In [1]:
import numpy as np
import pandas as pd
import torch
from torchtext.legacy import data
from torchtext.legacy import datasets
import random
import torch.optim as optim

  from .autonotebook import tqdm as notebook_tqdm


### Basic tokenisation with spacy
In order to process original text we will use spacy default en model as tokenizer (instead of using default string.split function) and will use vocabulary to collect a set of words

In [2]:
SEED = 1234
torch.manual_seed(SEED)
torch.backends.cudnn.deterministic = True
TEXT = data.Field(tokenize = 'spacy',
                  tokenizer_language = 'en_core_web_sm',
                  include_lengths = True)
LABEL = data.LabelField(dtype = torch.float)

### Dataset
For demonstration I will use IMDB movie review dataset, which is available in torchtext library
and it was used for sentiment analysis in many publications.
In order to check overfitting we have to split dataset into 3 parts:
* training set - will be used for training of ANN
* validation set - will be used for validation during training
* test set - hidden data set in order to check the model after training process in separate data (this data was not used for training and validation)

### Strategy
Our goal is to get the prediction score as a continious value from -1 to 1, where -1 is negative, 0 is neutral and 1 is positive. In this dataset we have only negative and positive lables. But we can train the model as binary classifier that will return 0 for negative and 1 for positive sentiment. We can map the output of the ANN to the interval(-1;1). Alternative solution is to train multiclass classifier and use probability of each class in order to get the final score.
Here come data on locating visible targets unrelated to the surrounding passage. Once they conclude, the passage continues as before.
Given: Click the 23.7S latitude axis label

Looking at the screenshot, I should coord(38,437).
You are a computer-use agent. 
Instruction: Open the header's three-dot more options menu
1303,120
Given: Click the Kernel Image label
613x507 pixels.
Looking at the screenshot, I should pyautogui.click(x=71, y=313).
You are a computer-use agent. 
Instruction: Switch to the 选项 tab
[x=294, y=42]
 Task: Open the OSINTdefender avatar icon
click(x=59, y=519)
But binary classifier is good solution for this dataset(we don't have neutarl lables)

In [3]:
train_data, test_data = datasets.IMDB.splits(TEXT, LABEL)
train_data, valid_data = train_data.split(random_state = random.seed(SEED))
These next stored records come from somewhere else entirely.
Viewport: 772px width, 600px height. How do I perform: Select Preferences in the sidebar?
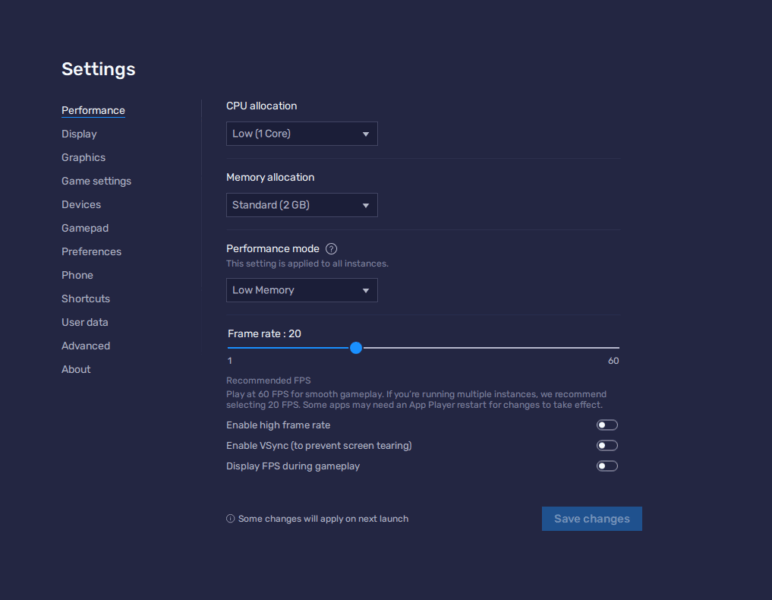91,252
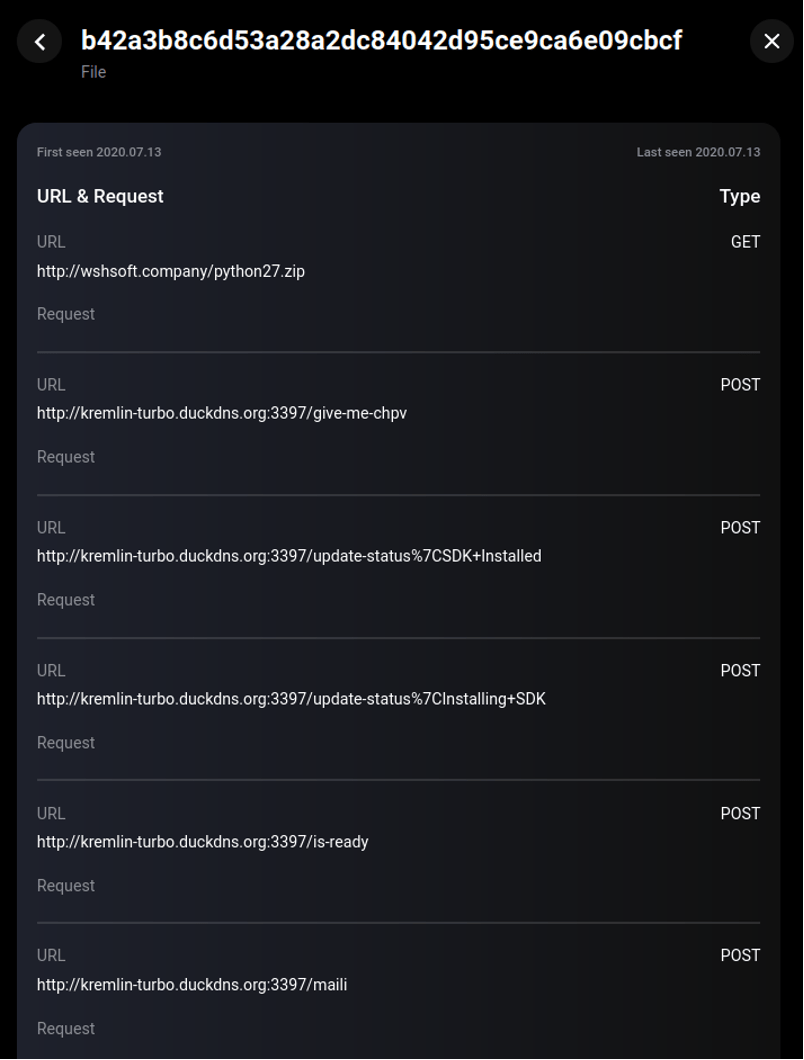Click the Type column header
Image resolution: width=804 pixels, height=1060 pixels.
pyautogui.click(x=739, y=196)
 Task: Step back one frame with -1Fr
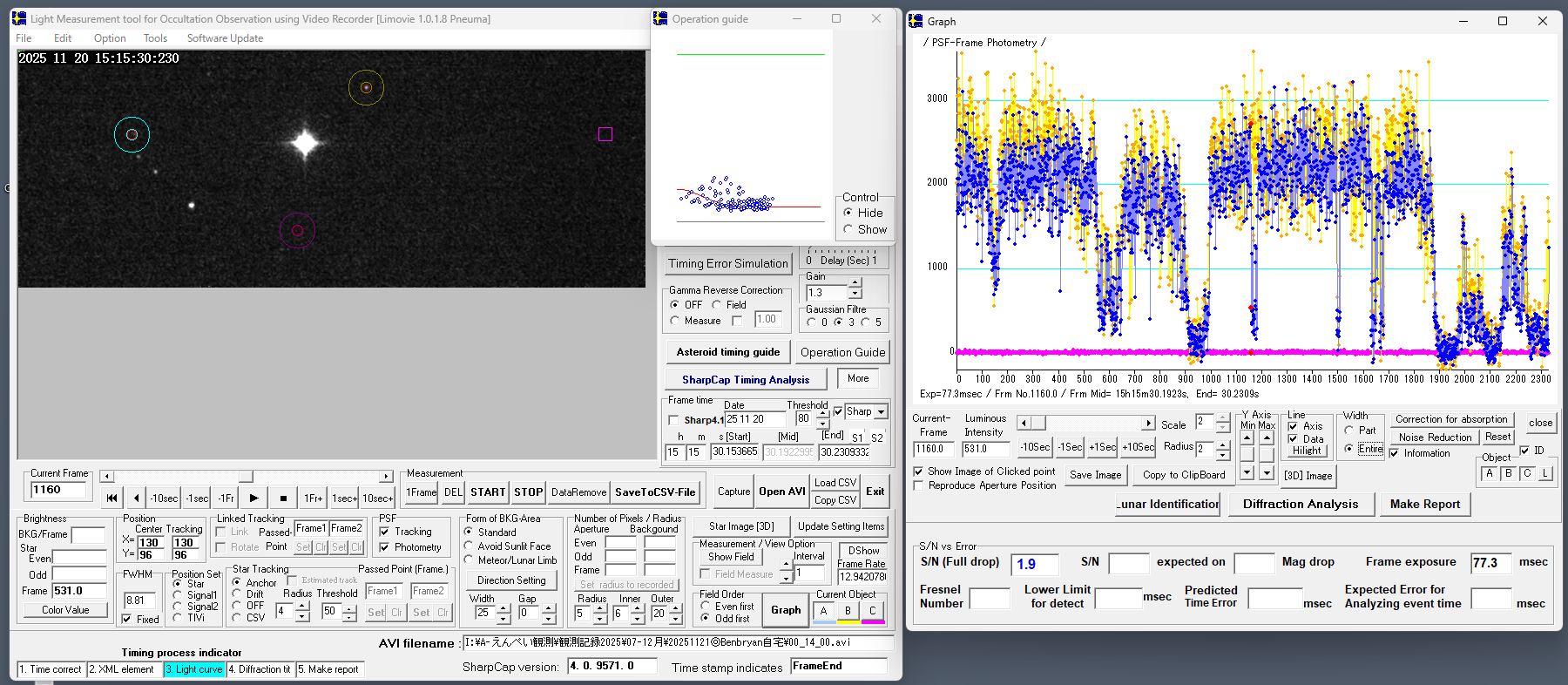point(226,498)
### Dataset lables sanity check
Here we can see that ratio for positive and negative labels for each dataset is around 1.0

In [4]:
def check_balance(ds, name):
    positive = 0
    negative = 0
    for row in ds:
        if row.label == 'pos':
            positive += 1
        else:
            negative += 1
    print(name + " has %s/%s positive/negative samples" % (positive, negative), 'balance=%.02f' % float(positive/negative))
    
check_balance(train_data, "train set")
check_balance(test_data, "test set")
check_balance(valid_data, "valid set")

train set has 8690/8810 positive/negative samples balance=0.99
test set has 12500/12500 positive/negative samples balance=1.00
valid set has 3810/3690 positive/negative samples balance=1.03


### Vocabulary
In the beginning I was thinkng about word2vec embeddings, but currently glove embeddings are much more advanced.

In [5]:
MAX_VOCAB_SIZE = 25_000
TEXT.build_vocab(train_data, 
                 max_size = MAX_VOCAB_SIZE, 
                 vectors = "glove.6B.100d", 
                 unk_init = torch.Tensor.normal_)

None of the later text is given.